# Trainer in San Antonio



## joeinsa (Jan 26, 2008)

Hello all. I am getting my 8 week old GSD next week. I want to start her off on the right paw (foot). I have done just investigating on trainers I have found on the internet. I was wondering if anyone knew of any here in San Antonio Texas they would reccomend. Thanks


----------



## Heidigsd (Sep 4, 2004)

I don't have any actual recommendations but I have done some research in case I'll get another puppy. Most of these places are closer to where we live on the NE side.

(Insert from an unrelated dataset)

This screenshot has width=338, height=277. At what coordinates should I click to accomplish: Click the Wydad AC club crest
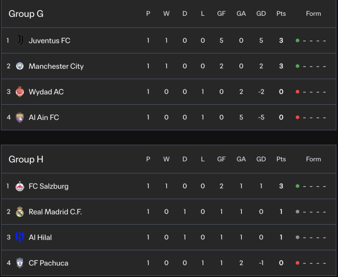pos(20,92)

http://www.k9countryclub.net/
http://www.palmspetresort.com/
http://www.k9kontrol.com/index.php
http://www.lucysdoggydaycare.com/services.aspx
http://www.hillcountrypetranch.com/training.html
http://www.robcary.com/
http://minesweep446.tripod.com/sanantoniodogtrainingclub/

Michaela


----------



## joeinsa (Jan 26, 2008)

Thanks alot! There are a couple on there I will be visiting.


----------



## elfwofle (Dec 22, 2007)

I have used Karen Pearce with my GSD, and now the pup my GSD fostered.... I like her training style, and we see eye to eye on most things. She works for Petsmart (and Im not a Petsmart trainer fan), but I had met her in person before I knew she worked there and we are good friends now. She is at the Petsmart on 281N and Bitters. We are taking puppy classes right now every Saturday night, and will be starting Advance II calsses on Fridays in a couple of weeks too.


----------



## Heidigsd (Sep 4, 2004)

I forgot to add that I did go and observe a class at Rob Cary, it wasn't a puppy class. The lady teaching the class was so boring that I almost fell asleep watching her...









But they have different trainers so you may want to actually observe the different places giving a class before you sign up...just a thought.

Michaela


----------